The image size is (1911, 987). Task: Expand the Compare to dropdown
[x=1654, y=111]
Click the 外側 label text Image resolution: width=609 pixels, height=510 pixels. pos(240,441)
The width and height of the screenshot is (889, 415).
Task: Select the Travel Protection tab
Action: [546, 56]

• **AIM OF THE TASK**: Recast the data above as a Markdown table with the columns Row and Line, numbering each line and leaving out blank ones.

• **SOLVED EXERCISE**:
| Row | Line |
|---|---|
| 1 | The image size is (1911, 987). Task: Expand the Compare to dropdown |
| 2 | [x=1654, y=111] |
| 3 | Click the 外側 label text Image resolution: width=609 pixels, height=510 pixels. pos(240,441) |
| 4 | The width and height of the screenshot is (889, 415). |
| 5 | Task: Select the Travel Protection tab |
| 6 | Action: [546, 56] |